제시된 기록:
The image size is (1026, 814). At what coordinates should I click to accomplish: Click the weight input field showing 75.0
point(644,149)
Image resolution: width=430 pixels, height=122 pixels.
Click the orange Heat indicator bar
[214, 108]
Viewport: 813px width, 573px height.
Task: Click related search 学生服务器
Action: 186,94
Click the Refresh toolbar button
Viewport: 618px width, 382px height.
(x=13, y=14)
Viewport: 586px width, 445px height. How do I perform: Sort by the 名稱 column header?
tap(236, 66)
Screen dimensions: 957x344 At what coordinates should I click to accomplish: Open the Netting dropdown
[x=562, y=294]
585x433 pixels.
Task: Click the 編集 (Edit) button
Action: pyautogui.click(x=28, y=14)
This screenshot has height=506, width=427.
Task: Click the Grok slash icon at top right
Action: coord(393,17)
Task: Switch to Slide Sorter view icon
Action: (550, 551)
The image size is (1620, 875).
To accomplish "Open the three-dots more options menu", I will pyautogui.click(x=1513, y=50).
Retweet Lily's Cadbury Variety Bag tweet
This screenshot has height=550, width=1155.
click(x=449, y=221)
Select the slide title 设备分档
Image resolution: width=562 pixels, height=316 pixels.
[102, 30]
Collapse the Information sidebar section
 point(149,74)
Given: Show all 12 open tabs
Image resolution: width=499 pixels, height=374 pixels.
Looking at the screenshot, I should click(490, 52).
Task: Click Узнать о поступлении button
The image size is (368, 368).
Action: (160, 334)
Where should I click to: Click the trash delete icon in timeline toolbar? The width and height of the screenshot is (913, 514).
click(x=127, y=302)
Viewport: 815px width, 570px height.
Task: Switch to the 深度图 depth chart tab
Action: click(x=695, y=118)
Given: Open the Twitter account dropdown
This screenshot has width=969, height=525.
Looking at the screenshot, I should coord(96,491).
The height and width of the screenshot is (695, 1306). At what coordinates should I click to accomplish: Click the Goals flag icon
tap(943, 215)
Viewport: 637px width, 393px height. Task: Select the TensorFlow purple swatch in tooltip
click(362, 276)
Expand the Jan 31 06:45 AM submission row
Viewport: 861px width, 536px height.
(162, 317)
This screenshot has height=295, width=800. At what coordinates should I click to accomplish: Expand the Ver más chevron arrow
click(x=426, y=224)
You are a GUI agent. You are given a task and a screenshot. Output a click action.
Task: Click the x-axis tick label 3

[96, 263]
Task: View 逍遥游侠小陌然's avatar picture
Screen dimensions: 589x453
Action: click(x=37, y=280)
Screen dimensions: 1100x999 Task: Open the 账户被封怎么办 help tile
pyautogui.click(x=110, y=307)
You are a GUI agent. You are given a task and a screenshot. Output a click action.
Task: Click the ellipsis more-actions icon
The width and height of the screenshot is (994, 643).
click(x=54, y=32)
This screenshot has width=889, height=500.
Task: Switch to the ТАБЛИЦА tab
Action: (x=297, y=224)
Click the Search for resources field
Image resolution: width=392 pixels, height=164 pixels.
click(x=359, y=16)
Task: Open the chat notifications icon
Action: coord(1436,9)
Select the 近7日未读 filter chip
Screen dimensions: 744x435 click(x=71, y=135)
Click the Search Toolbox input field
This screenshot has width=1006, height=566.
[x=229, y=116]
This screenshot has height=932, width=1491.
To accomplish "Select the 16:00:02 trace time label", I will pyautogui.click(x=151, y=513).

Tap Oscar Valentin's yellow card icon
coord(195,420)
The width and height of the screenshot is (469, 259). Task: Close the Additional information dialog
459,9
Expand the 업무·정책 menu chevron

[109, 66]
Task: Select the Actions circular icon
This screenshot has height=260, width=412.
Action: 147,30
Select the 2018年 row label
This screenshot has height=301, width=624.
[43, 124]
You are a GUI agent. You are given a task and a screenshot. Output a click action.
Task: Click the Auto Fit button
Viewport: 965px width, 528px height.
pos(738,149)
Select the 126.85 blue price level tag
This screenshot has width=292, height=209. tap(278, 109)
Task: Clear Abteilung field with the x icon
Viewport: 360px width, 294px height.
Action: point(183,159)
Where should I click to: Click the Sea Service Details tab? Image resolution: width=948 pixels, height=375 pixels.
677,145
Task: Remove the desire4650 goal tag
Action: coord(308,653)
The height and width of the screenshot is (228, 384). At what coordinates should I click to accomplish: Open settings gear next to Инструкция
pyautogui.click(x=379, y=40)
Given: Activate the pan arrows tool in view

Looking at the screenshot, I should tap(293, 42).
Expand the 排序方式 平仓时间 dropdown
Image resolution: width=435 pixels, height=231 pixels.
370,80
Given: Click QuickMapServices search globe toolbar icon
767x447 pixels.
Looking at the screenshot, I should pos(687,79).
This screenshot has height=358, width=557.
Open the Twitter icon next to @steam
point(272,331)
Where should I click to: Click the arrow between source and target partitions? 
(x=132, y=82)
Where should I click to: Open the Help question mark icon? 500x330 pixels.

과제:
위의 기록 전체를 한 줄씩 번호를 붙인 목록으로 다시 쓰십시오. 빈 줄은 목록에 넣지 마십시오.

과제 풀이:
1. The image size is (1026, 814). At what coordinates should I click to accomplish: Click the weight input field showing 75.0
2. point(644,149)
3. Image resolution: width=430 pixels, height=122 pixels.
4. Click the orange Heat indicator bar
5. [214, 108]
6. Viewport: 813px width, 573px height.
7. Task: Click related search 学生服务器
8. Action: 186,94
9. Click the Refresh toolbar button
10. Viewport: 618px width, 382px height.
11. (x=13, y=14)
12. Viewport: 586px width, 445px height. How do I perform: Sort by the 名稱 column header?
13. tap(236, 66)
14. Screen dimensions: 957x344 At what coordinates should I click to accomplish: Open the Netting dropdown
15. [x=562, y=294]
16. 585x433 pixels.
17. Task: Click the 編集 (Edit) button
18. Action: pyautogui.click(x=28, y=14)
19. This screenshot has height=506, width=427.
20. Task: Click the Grok slash icon at top right
21. Action: coord(393,17)
22. Task: Switch to Slide Sorter view icon
23. Action: (550, 551)
24. The image size is (1620, 875).
25. To accomplish "Open the three-dots more options menu", I will pyautogui.click(x=1513, y=50).
26. Retweet Lily's Cadbury Variety Bag tweet
27. This screenshot has height=550, width=1155.
28. click(x=449, y=221)
29. Select the slide title 设备分档
30. Image resolution: width=562 pixels, height=316 pixels.
31. [102, 30]
32. Collapse the Information sidebar section
33.  point(149,74)
34. Given: Show all 12 open tabs
35. Image resolution: width=499 pixels, height=374 pixels.
36. Looking at the screenshot, I should click(490, 52).
37. Task: Click Узнать о поступлении button
38. The image size is (368, 368).
39. Action: (160, 334)
40. Where should I click to: Click the trash delete icon in timeline toolbar? The width and height of the screenshot is (913, 514).
41. click(x=127, y=302)
42. Viewport: 815px width, 570px height.
43. Task: Switch to the 深度图 depth chart tab
44. Action: click(x=695, y=118)
45. Given: Open the Twitter account dropdown
46. This screenshot has width=969, height=525.
47. Looking at the screenshot, I should coord(96,491).
48. The height and width of the screenshot is (695, 1306). At what coordinates should I click to accomplish: Click the Goals flag icon
49. tap(943, 215)
50. Viewport: 637px width, 393px height. Task: Select the TensorFlow purple swatch in tooltip
51. click(362, 276)
52. Expand the Jan 31 06:45 AM submission row
53. Viewport: 861px width, 536px height.
54. (162, 317)
55. This screenshot has height=295, width=800. At what coordinates should I click to accomplish: Expand the Ver más chevron arrow
56. click(x=426, y=224)
57. You are a GUI agent. You are given a task and a screenshot. Output a click action.
58. Task: Click the x-axis tick label 3
59. [96, 263]
60. Task: View 逍遥游侠小陌然's avatar picture
61. Screen dimensions: 589x453
62. Action: click(x=37, y=280)
63. Screen dimensions: 1100x999 Task: Open the 账户被封怎么办 help tile
64. pyautogui.click(x=110, y=307)
65. You are a GUI agent. You are given a task and a screenshot. Output a click action.
66. Task: Click the ellipsis more-actions icon
67. The width and height of the screenshot is (994, 643).
68. click(x=54, y=32)
69. This screenshot has width=889, height=500.
70. Task: Switch to the ТАБЛИЦА tab
71. Action: (x=297, y=224)
72. Click the Search for resources field
73. Image resolution: width=392 pixels, height=164 pixels.
74. click(x=359, y=16)
75. Task: Open the chat notifications icon
76. Action: coord(1436,9)
77. Select the 近7日未读 filter chip
78. Screen dimensions: 744x435 click(x=71, y=135)
79. Click the Search Toolbox input field
80. This screenshot has width=1006, height=566.
81. [x=229, y=116]
82. This screenshot has height=932, width=1491.
83. To accomplish "Select the 16:00:02 trace time label", I will pyautogui.click(x=151, y=513).
84. Tap Oscar Valentin's yellow card icon
85. coord(195,420)
86. The width and height of the screenshot is (469, 259). Task: Close the Additional information dialog
87. 459,9
88. Expand the 업무·정책 menu chevron
89. [109, 66]
90. Task: Select the Actions circular icon
91. This screenshot has height=260, width=412.
92. Action: 147,30
93. Select the 2018年 row label
94. This screenshot has height=301, width=624.
95. [43, 124]
96. You are a GUI agent. You are given a task and a screenshot. Output a click action.
97. Task: Click the Auto Fit button
98. Viewport: 965px width, 528px height.
99. pos(738,149)
100. Select the 126.85 blue price level tag
101. This screenshot has width=292, height=209. tap(278, 109)
102. Task: Clear Abteilung field with the x icon
103. Viewport: 360px width, 294px height.
104. Action: point(183,159)
105. Where should I click to: Click the Sea Service Details tab? Image resolution: width=948 pixels, height=375 pixels.
106. 677,145
107. Task: Remove the desire4650 goal tag
108. Action: coord(308,653)
109. The height and width of the screenshot is (228, 384). At what coordinates should I click to accomplish: Open settings gear next to Инструкция
110. pyautogui.click(x=379, y=40)
111. Given: Activate the pan arrows tool in view
112. Looking at the screenshot, I should tap(293, 42).
113. Expand the 排序方式 平仓时间 dropdown
114. Image resolution: width=435 pixels, height=231 pixels.
115. 370,80
116. Given: Click QuickMapServices search globe toolbar icon
117. 767x447 pixels.
118. Looking at the screenshot, I should pos(687,79).
119. This screenshot has height=358, width=557.
120. Open the Twitter icon next to @steam
121. point(272,331)
122. Where should I click to: Click the arrow between source and target partitions? 
123. (x=132, y=82)
124. Where should I click to: Open the Help question mark icon? 500x330 pixels.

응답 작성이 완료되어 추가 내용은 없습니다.